Another source of the difficulty is the nature of electronic publication, with its potential for linking and communication. Something about the email, ediscussion and ejournal world seems so serious. When MAD Magazine didn’t seem amusing, I stopped buying it. When Saturday Night Live is tiresome, I turn of the television. When Mark Twain is too heavy, I return the book to the shelf (this last one never happens). Maybe the best lesson here is, don’t bother to click the link.
I don’t know any of the bloggers involved here, but this is an interesting question. (Even if it is giving me Carol Gilligan flashbacks. 😉 When I play, I think, it’s mostly intellectual or imaginative rather than physical, and it’s often an individual rather than a communal activity. It’s seldom based around direct conflict, though, and it’s also unlikely to be the ritualized exchange of insults with which certain of my male family members and friends like to greet one another. But I wonder if we shouldn’t define “play”? What’s “play” to one person is deadly earnest to another, which is where the problems come in.
More about Sexism
There’s more discussion going on about sexism in the “blog world” – as if it’s any different than the real
No, my post wasn’t a joke. I was terribly serious. And Frank, your response is so wonderfully heartfelt and humane. These days I find myself more tolerant of some things and less of others. I sense Chris’ pain and loneliness and am often moved by his struggle to keep it all from defeating him. But I am intolerant of his disregard of the feeling and sensibilities of others.
I wonder how each of us WOULD define “play.” I suspect it IS different for each of us. Maybe it’s easier to define what “playful” means. Not serious? Relaxed and silly? Activity without a conscious goal? Unfettered by rules and expectations?

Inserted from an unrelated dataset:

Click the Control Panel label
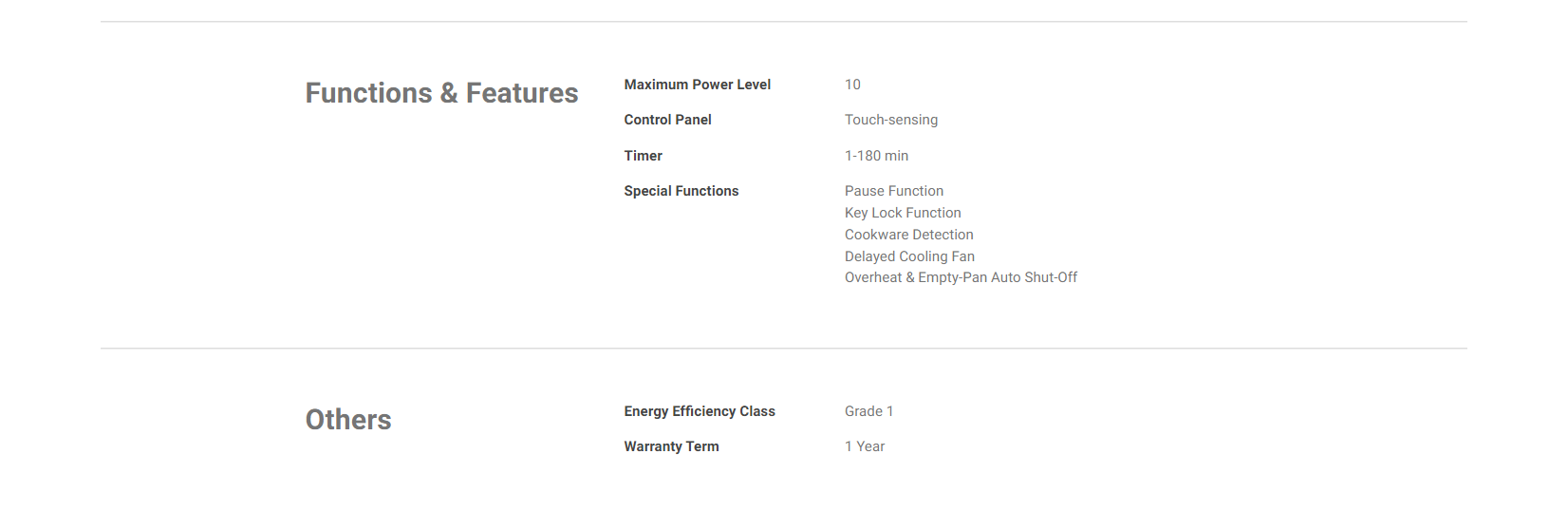The image size is (1568, 511). click(667, 120)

One day we may learn that dualities don’t follow each other. Play/Work, Play/Responsbility, Play/Fight, Old/Young, Tall/Short, Male/Female etc. etc. etc.
It’s a surprise to find such an egregious piece of genderism here.
Men are taller than women. Only on average and there are women taller than some men, and men who are shorter than some women.
See if you can deal with the group of individuals you describe as just that, and please leave the rest of us out of it? We’d rather be dealt with for who we are, rather than for the genitals we carry.